Glorious past but uncertain future for Maine Road
Mitch Phillips
Saturday's English premier league derby between Manchester City and Manchester United will earn its own footnote in the history of the famous fixture as the last to be played at Maine Road.
At the end of the season City will leave the ground that has been their home since 1923 -- and was that of United from 1941-49 -- to take up residence at the new City of Manchester Stadium, venue of this year's Commonwealth Games.
While that hi-tech stadium, now shorn of its athletics track, has been widely acclaimed, it is easy to forget that Maine Road was also at the cutting edge of stadium development when it was built nearly 80 years ago.
City were already 36 years old by the time they moved to the ambitious, newly-built Maine Road in 1923. The stadium quickly grew to become the biggest club ground in England.
In his book "The Football Grounds of England and Wales", author Simon Inglis said that the site of a former brickworks was labelled the "Wembley of the North". Its southern cousin had opened for business a few months earlier.
The original Maine Road ground had just one stand, though it did seat 10,000 people, with the rest made up of three enormous, open terraces.

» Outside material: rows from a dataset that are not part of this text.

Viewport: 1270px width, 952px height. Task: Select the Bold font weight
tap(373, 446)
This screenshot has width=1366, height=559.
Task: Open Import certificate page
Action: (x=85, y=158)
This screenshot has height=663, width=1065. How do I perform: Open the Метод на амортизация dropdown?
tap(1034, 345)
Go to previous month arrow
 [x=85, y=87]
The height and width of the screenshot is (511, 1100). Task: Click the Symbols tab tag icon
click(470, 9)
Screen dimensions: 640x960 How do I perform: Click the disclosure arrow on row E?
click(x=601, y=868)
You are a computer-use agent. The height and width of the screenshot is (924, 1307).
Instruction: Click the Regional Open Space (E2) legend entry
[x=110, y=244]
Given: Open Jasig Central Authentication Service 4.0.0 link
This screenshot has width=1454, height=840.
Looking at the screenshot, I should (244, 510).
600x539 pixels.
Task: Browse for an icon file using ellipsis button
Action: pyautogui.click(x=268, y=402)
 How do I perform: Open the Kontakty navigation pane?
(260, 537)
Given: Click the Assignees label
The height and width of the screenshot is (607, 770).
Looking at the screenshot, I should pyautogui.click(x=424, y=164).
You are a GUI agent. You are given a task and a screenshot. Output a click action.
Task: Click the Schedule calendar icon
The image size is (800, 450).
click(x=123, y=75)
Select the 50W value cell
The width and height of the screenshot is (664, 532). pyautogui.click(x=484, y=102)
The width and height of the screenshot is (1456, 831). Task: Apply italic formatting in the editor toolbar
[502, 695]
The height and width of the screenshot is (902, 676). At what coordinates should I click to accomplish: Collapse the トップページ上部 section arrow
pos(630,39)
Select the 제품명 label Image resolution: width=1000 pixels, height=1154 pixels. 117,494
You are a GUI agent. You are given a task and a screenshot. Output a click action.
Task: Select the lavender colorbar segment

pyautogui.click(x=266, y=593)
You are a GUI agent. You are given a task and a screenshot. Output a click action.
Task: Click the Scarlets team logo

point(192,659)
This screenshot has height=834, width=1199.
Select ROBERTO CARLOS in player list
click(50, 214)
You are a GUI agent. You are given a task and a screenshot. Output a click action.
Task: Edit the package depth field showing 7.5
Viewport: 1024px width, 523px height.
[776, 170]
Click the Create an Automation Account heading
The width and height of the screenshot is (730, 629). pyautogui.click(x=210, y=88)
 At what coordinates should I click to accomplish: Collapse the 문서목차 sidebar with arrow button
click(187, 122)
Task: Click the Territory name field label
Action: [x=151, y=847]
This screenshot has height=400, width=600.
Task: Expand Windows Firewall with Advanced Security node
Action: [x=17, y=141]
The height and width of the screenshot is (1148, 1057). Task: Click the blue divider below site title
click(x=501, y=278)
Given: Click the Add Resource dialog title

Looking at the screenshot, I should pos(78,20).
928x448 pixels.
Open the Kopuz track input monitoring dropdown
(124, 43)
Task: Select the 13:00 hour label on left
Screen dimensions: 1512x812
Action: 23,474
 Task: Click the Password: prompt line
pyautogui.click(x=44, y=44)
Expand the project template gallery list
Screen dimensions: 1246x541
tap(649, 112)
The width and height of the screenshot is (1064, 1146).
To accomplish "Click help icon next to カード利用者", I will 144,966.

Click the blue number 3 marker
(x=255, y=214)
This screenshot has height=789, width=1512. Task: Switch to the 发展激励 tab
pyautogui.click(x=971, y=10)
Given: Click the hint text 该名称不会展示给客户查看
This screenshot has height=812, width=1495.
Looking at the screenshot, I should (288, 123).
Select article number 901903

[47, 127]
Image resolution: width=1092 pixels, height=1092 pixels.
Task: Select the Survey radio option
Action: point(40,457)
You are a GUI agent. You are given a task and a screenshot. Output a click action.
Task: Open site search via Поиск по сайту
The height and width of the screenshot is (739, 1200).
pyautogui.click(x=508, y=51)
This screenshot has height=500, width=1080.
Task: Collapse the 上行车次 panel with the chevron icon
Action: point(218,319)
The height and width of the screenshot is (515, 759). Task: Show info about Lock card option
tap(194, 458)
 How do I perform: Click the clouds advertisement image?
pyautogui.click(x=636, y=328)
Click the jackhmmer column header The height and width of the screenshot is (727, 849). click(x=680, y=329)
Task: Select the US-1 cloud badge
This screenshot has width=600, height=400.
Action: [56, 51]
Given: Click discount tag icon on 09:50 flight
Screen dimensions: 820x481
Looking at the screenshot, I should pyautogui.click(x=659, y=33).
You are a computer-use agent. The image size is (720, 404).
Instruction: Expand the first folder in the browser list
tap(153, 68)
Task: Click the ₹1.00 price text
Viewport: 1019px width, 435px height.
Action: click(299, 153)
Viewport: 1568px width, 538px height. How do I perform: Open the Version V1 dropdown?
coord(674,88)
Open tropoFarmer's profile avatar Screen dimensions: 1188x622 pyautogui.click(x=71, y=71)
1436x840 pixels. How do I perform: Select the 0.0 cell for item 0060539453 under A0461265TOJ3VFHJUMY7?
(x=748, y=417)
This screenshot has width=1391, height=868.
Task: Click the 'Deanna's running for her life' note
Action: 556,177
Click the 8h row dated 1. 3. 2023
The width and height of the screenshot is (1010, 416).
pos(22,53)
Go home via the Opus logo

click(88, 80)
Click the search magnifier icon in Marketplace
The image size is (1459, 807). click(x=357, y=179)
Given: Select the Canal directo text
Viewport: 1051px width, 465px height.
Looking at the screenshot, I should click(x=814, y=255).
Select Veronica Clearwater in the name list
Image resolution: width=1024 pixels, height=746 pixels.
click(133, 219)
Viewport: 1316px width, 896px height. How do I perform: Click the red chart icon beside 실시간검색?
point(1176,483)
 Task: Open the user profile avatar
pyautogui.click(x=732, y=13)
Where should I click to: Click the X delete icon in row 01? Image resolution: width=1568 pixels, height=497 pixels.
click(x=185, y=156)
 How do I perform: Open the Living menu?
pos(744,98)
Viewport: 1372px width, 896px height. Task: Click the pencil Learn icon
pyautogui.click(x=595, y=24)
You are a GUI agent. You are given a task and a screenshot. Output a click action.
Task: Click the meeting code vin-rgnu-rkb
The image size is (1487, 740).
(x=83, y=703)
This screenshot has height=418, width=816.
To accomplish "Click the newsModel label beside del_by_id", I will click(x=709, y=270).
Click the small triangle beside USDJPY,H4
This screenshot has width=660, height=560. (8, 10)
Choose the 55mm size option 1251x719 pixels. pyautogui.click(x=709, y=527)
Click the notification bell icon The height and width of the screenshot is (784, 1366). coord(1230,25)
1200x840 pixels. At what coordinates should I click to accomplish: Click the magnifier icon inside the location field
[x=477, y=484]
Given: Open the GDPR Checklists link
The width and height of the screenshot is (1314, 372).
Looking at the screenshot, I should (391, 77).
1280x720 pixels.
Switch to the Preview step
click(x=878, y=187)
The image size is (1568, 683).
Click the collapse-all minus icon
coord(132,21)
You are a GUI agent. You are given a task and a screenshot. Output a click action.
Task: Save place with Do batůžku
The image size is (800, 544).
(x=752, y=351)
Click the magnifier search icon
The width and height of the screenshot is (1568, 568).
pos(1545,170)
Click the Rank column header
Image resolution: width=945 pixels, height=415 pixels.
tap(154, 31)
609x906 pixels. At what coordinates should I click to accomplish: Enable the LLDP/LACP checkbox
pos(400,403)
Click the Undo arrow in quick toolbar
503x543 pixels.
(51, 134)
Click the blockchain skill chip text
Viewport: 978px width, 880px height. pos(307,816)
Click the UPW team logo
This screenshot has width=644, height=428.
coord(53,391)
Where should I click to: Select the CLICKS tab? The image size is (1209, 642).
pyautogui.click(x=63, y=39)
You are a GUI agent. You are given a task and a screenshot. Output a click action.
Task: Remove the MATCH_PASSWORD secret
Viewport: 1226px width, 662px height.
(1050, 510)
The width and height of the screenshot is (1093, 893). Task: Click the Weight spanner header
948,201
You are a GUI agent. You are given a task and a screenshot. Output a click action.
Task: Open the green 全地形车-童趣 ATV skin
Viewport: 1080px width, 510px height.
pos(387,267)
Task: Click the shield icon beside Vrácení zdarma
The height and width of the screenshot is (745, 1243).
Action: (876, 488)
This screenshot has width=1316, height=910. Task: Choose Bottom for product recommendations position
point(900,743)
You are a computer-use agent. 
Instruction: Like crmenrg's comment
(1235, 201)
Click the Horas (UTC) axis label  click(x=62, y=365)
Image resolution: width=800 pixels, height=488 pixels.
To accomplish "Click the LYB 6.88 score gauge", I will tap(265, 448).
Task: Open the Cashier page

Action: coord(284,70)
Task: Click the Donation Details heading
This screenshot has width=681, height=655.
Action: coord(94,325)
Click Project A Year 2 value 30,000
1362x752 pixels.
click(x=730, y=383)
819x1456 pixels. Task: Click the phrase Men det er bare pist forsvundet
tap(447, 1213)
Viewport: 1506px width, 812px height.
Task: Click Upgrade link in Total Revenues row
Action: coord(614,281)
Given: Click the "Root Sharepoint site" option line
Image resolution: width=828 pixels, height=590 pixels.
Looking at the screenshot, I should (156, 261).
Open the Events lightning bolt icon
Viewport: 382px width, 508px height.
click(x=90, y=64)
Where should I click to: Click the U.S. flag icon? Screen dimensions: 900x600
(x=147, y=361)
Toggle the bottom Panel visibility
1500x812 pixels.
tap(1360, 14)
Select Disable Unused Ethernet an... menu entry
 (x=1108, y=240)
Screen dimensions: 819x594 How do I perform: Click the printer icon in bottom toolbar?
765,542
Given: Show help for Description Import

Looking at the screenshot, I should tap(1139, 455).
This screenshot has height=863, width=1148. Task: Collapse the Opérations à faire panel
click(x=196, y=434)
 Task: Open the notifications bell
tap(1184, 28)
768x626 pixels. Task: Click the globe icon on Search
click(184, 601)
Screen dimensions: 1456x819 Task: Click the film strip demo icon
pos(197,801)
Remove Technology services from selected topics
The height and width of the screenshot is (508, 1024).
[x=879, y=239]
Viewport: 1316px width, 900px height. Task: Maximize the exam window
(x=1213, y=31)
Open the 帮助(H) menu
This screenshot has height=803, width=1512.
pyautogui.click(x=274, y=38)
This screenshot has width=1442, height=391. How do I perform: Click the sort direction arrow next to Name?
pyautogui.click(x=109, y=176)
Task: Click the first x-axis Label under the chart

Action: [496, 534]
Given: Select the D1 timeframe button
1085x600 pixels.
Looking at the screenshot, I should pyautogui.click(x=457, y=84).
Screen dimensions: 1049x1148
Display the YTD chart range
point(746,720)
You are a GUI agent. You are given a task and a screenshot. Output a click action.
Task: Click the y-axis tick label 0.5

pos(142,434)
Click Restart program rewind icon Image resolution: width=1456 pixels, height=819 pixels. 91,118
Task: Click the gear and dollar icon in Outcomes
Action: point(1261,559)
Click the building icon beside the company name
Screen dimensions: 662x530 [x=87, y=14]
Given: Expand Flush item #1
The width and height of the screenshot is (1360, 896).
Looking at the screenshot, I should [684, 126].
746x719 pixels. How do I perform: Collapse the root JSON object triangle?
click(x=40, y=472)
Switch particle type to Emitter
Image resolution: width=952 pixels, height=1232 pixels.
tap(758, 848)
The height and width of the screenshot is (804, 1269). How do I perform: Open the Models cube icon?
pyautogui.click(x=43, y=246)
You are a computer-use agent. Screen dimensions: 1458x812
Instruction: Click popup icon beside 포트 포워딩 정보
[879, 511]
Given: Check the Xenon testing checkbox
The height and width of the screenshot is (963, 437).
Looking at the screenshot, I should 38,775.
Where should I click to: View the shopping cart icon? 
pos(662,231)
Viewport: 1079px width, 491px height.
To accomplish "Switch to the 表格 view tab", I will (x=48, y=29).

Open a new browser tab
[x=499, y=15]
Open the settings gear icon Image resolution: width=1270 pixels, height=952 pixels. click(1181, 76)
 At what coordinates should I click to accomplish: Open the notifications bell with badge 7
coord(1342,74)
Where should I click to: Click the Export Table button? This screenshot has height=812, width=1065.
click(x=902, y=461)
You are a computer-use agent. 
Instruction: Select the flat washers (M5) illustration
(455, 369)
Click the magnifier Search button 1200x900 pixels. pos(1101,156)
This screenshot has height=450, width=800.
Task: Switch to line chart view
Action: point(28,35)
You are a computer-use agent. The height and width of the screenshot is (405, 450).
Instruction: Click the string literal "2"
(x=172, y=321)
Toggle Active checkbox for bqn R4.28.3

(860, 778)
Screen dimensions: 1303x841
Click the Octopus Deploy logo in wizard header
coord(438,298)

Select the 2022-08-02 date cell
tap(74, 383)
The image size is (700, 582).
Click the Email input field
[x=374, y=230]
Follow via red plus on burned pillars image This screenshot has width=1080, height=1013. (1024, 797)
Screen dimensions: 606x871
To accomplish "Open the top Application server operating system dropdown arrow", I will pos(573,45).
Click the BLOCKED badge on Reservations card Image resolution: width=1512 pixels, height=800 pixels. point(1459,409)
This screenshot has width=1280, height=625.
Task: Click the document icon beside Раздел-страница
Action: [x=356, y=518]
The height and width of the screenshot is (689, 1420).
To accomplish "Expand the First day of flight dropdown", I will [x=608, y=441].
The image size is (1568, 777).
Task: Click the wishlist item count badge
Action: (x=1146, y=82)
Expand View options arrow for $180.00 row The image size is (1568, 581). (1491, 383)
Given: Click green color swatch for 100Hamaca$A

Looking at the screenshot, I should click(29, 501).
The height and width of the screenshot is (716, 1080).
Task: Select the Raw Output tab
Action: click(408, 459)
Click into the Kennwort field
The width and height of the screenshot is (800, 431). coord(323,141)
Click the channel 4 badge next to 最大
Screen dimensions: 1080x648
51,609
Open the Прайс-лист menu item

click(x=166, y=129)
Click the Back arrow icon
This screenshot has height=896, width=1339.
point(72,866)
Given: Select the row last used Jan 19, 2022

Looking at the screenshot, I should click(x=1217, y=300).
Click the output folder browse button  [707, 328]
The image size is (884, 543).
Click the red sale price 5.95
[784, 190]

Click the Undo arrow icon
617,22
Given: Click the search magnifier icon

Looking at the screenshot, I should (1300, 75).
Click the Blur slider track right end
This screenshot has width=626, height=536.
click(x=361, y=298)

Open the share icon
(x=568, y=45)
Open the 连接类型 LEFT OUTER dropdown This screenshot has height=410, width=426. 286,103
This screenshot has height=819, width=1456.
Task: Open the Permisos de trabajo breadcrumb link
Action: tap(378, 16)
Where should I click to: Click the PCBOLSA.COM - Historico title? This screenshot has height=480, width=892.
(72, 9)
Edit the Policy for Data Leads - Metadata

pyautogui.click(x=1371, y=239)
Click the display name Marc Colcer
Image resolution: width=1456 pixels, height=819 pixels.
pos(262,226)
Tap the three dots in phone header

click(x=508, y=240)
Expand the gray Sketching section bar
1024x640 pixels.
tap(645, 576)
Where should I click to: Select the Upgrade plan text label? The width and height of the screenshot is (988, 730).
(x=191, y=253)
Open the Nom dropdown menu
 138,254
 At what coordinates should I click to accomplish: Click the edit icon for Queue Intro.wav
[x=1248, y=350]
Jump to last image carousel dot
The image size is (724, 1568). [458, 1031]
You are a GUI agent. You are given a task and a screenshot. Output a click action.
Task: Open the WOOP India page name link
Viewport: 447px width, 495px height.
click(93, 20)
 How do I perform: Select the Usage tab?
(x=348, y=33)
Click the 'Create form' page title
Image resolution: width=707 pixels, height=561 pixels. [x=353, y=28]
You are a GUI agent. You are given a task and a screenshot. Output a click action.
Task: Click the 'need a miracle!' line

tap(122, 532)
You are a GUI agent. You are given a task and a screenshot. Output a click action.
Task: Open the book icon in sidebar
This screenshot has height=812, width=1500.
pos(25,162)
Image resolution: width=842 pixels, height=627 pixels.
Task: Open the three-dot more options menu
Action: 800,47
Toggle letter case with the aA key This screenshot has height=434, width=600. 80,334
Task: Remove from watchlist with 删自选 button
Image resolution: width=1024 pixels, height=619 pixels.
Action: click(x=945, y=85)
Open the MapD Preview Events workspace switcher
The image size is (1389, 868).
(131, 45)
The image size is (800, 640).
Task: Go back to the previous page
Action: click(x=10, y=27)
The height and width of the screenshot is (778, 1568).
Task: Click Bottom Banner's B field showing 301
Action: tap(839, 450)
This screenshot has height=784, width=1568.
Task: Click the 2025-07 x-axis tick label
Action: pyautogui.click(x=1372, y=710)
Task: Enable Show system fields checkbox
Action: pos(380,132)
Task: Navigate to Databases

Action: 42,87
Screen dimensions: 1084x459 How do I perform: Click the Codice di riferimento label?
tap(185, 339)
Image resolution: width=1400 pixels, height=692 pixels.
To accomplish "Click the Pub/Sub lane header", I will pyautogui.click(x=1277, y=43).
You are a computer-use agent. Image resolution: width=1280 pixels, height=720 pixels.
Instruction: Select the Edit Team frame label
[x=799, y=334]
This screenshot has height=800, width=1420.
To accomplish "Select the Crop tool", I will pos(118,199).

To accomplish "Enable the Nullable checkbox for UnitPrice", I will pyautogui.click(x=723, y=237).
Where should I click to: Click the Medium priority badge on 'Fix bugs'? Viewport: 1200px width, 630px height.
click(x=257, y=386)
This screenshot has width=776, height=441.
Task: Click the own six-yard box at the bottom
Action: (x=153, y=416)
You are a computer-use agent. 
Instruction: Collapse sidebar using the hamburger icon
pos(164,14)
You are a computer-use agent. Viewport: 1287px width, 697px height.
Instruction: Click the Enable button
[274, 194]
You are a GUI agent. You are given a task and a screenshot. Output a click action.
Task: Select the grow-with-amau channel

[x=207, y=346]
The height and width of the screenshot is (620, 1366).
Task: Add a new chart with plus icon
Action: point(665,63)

A crowd of 60,000 watched the first match there, a first division defeat to Sheffield United.
RECORD CROWDS
Later that season, 76,000 saw City beat Cardiff in an FA Cup quarter-final while in 1934 84,569 watched City play Stoke in an FA Cup sixth-round match.
That remains the biggest crowd to watch an English game outside a Cup final, while the 80,407 who watched Derby County play Wolverhampton in a Cup semi-final replay in 1946 is the highest at a midweek match.
By then, City were sharing Maine Road with United, whose Old Trafford ground had been badly damaged by German bombing early in World War Two.
United remained as tenants until 1949 and the 82,950 spectators who watched them play Arsenal in 1948 produced an English record for a league match. Even 81,000 turned out to watch United thrash minor-league Yeovil in the FA Cup.
United returned to a rebuilt Old Trafford but, despite being surrounded by dense terraced housing in the run-down Moss Side area of the city, Maine Road still led the way as City installed floodlights in 1953. United following suit four years later.
Continual redevelopment during the next three decades led to the capacity being reduced as more seats replaced terracing but the famous Kippax remained barely changed for decades.
While most clubs' more vocal supporters always tended to gather behind a goal, City's choir chose to fill the terraced Kippax, alongside one of the touchlines.
CAPACITY DOWN
Its low roof produced a dark, dank space but helped to created a wonderful atmosphere, particularly in the club's glory days in the late 1960s.
Following the Hillsborough tragedy in 1989, the Kippax went the way of all other big terraces, keeping its name but nothing else when it was reopened in 1994.
That year also saw the last of the ground's 18 FA Cup semi-finals, a replay between Manchester United and Oldham.
The capacity this season is down to 34,026 -- less than half that of Old Trafford -- and is the main reason the club felt the need to find a home where they can generate much bigger income.
While City are all set for a new era a few kilometres east, the future of Maine Road remains uncertain.
Plans for nearby Stockport County, of the second division, or local rugby union club Sale, to move in seem to have run out of steam and the local council, who have inherited the ground, are keeping quiet about their intentions.
As bulldozers in London demolish Wembley, there is a real possibility that, in a remarkable coincidence of timing, the Wembley of the North could soon follow suit.